The risks from Zika virus sweeping through the Americas are serious enough that some countries are telling their citizens to put off getting pregnant for months or even years.

It’s an extraordinary response to the mosquito-borne virus suspected of causing babies to be born with abnormally small heads, a birth defect known as microcephaly. “When you have no other tools to use right now, that’s about the best advice you can give,” said Michael Osterholm, director of the Center for Infectious Disease Research and Policy at the University of Minnesota.

But it adds a question to the long list of things we don’t know about this epidemic: If it’s not considered safe to get pregnant now, when will it be?

The World Health Organization said on Sunday that it expects the virus to reach parts of every country in the Americas except for Canada and continental Chile, the two places that aren’t home to the type of mosquitoes that spread Zika. In El Salvador, officials suggested women delay conception until 2018. Colombia, Ecuador, and Jamaica called for shorter delays. The virus hasn’t even been confirmed in Jamaica yet. The U.S. Centers for Disease Control and Prevention has advised women to consider postponing travel to Zika-affected areas and to take precautions against mosquito bites if they do.

But no one knows how long it will take to get Zika under control. Osterholm points to the pattern of chikungunya, a similar virus carried by the same mosquitoes that first began to circulate locally in the Americas in December 2013, with transmissions on the Caribbean island of St. Martin. Two years later, “we still see substantial transmission of chikungunya,” Osterholm said.

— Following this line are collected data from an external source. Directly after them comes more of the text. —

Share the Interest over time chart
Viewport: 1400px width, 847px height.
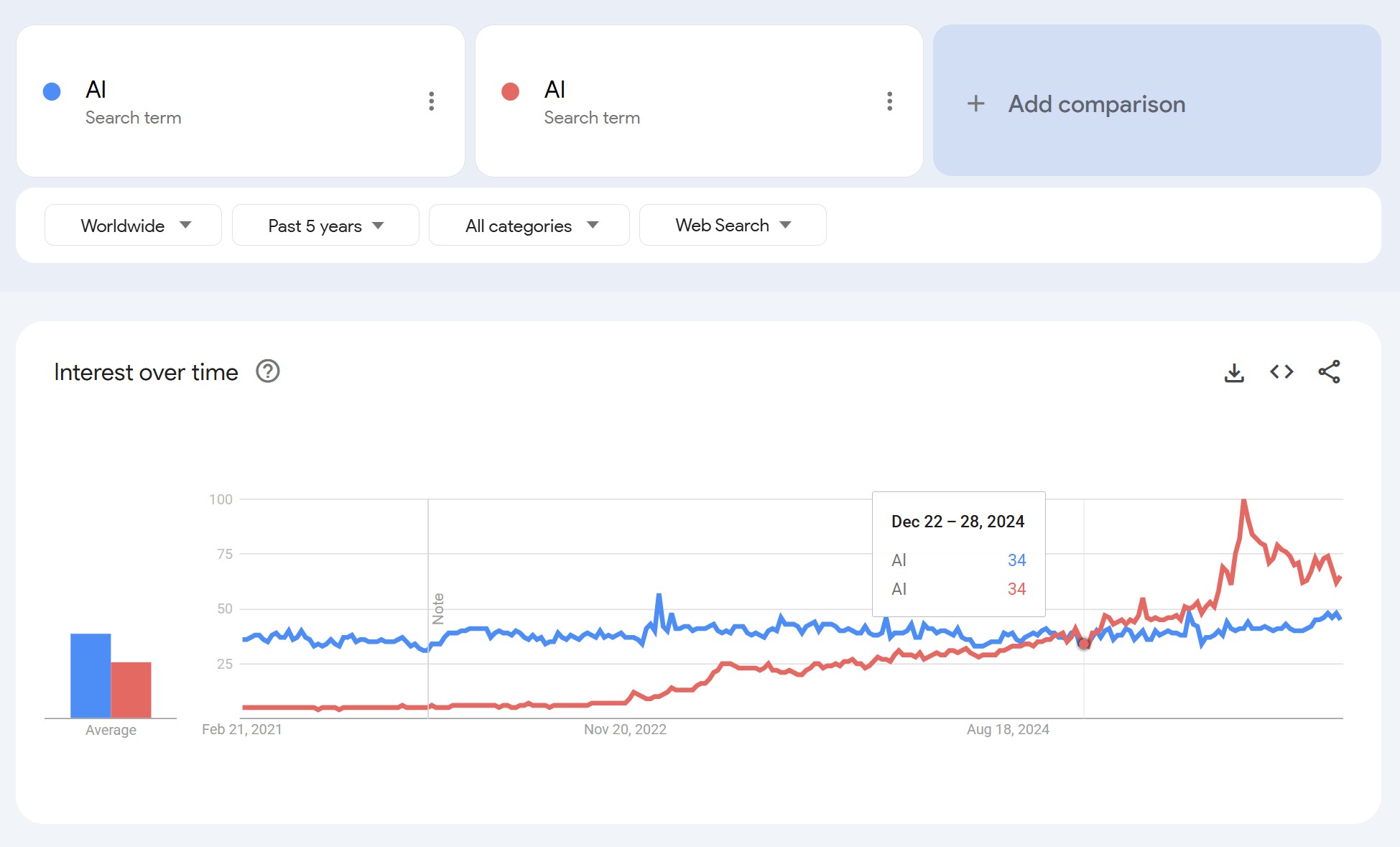(x=1329, y=371)
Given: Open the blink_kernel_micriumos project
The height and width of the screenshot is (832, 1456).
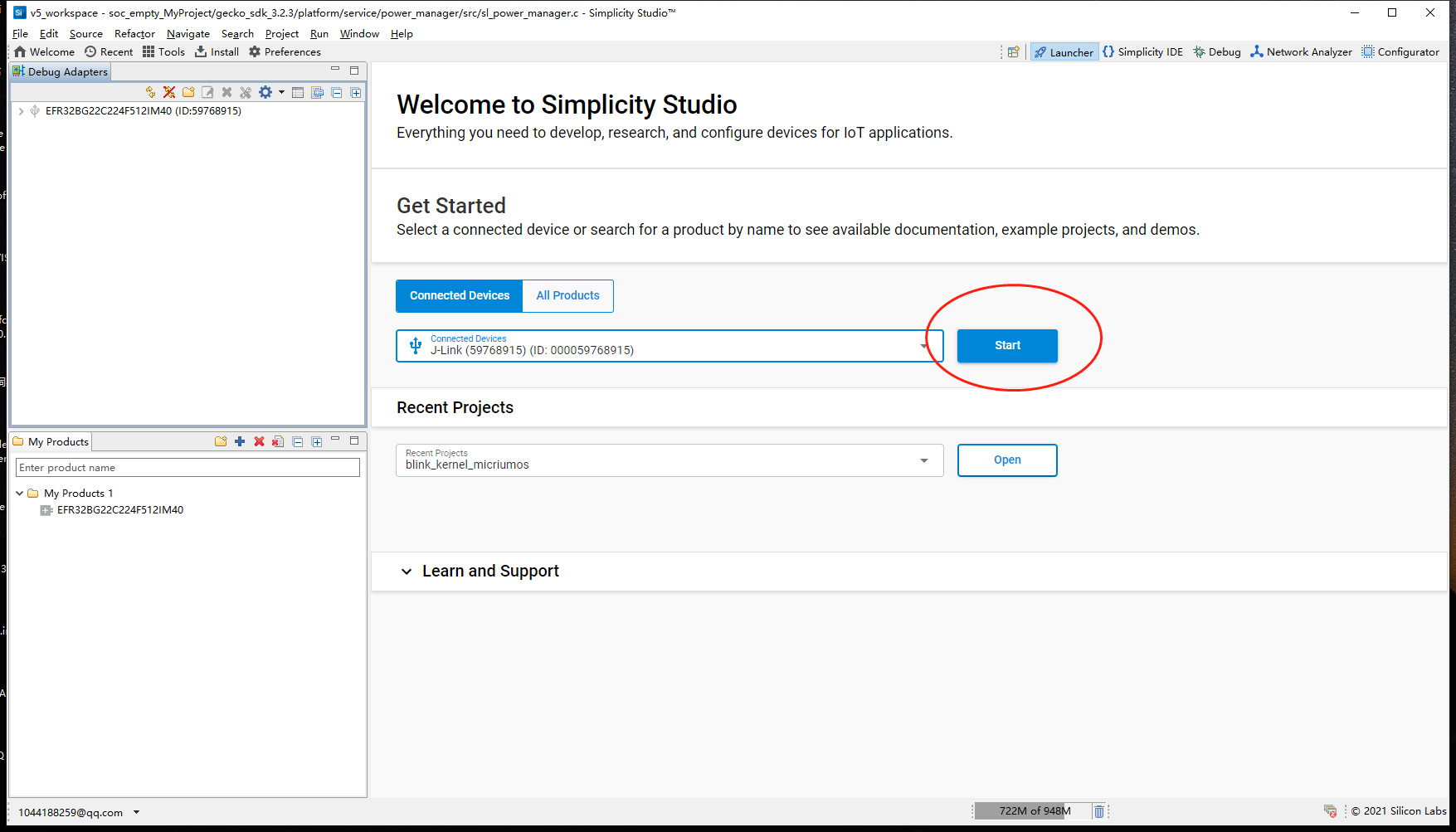Looking at the screenshot, I should 1006,460.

Put aside for a minute that an estimated 58 percent of pregnancies in Latin America are unintended. For women who do plan their pregnancies, the suggestion to delay during the Zika epidemic poses a tough dilemma, because there’s no guarantee that the risk of getting the virus or of consequent birth defects will be any lower in six months or two years. But here’s what’s likely to happen:

1. We’ll know more in a few months

Right now, scientists can’t calculate the risk that contracting Zika during pregnancy will have negative consequences for the unborn child. “We’d want to know if the risk was 1 in 10,000; 1 in 1,000; or 1 in 50,” said William Schaffner, an infectious disease specialist at Vanderbilt University School of Medicine. There were about 3,500 cases of microcephaly reported in Brazil from October through mid-January, according to CDC officials, roughly a twentyfold increase from historical rates. (To put that in perspective, Brazil sees about 3 million births a year, according to Unicef.) It’s also unclear whether the Zika virus can affect a fetus even if a pregnant woman is bitten by a Zika-carrying mosquito but never develops symptoms. Researchers are urgently trying to answer these questions.

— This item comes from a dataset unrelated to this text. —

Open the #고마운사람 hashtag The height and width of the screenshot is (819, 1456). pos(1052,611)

2. More people will likely develop natural immunity to Zika

The virus is spreading so quickly because it’s in a part of the world that had never seen Zika before. Symptoms such as joint pain, rash, and fever are usually mild, and people recover after a brief illness. Although researchers haven’t proved that surviving one bout of Zika confers immunity, it appears to be the case based on previous outbreaks. If the virus affects most people who are susceptible in the next year or two, women may be naturally immune before they conceive, Schaffner said.

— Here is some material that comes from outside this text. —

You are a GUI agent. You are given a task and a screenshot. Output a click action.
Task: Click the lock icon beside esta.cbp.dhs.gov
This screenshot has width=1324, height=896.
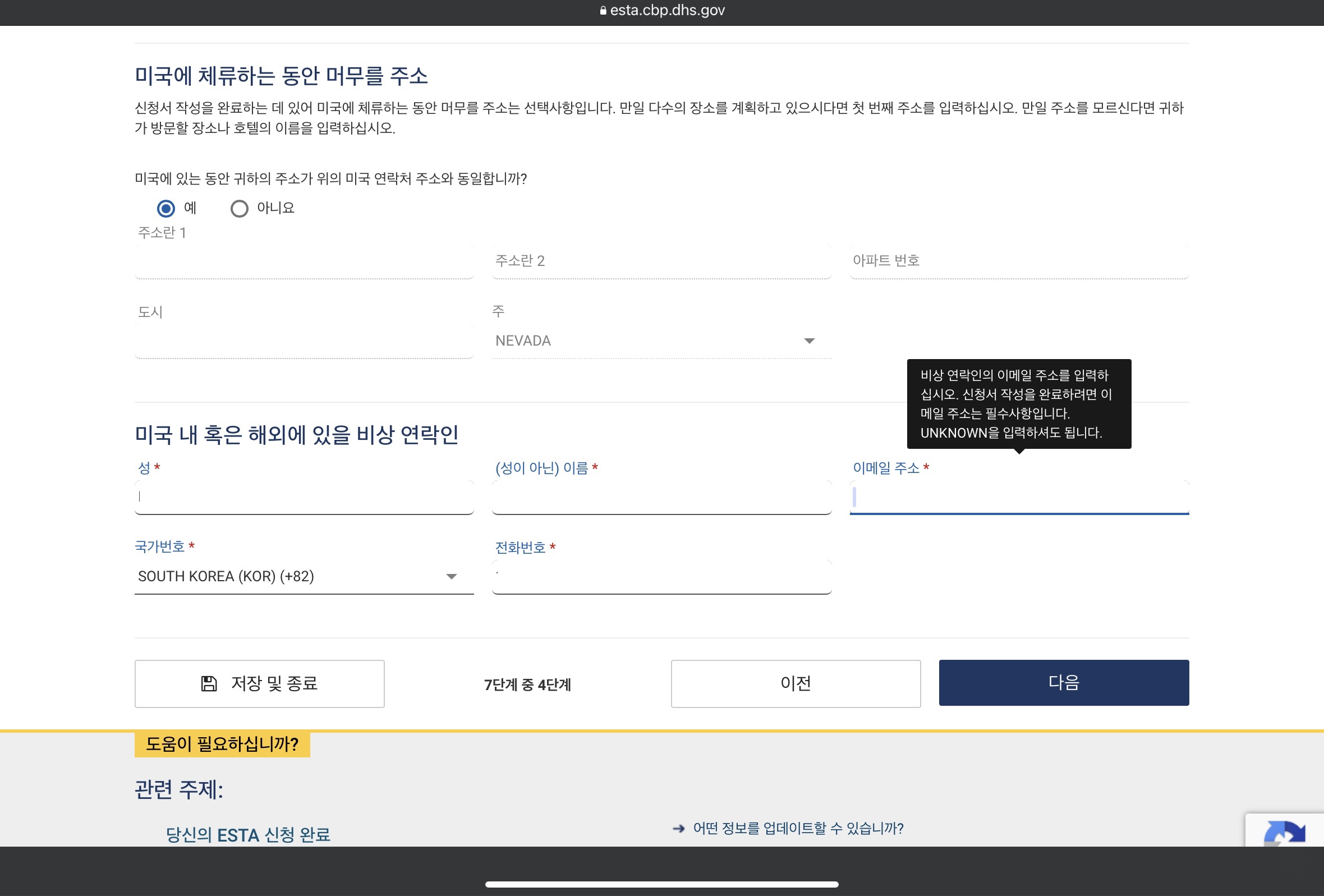click(603, 11)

3. There should be better diagnostics, or even a vaccine

There are no easy, widely available tests to determine if someone has Zika or whether they’ve been inoculated to the virus. If in a year or two there’s a simple blood test that can tell if someone is susceptible to Zika, that could reassure women who are considering pregnancy, Schaffner said. Eventually there may even be a vaccine to prevent infection. Osterholm said that would be unlikely in two years, calling the chances of getting a vaccine in that period “extremely, extremely optimistic.”

Schaffner said he won’t be surprised if more countries recommend delaying pregnancy, but he doesn’t expect every Zika-affected nation to do so. It may be a while before women have good answers to the difficult questions the virus poses. That some governments are telling their citizens to put off having children shows how troubling those questions are.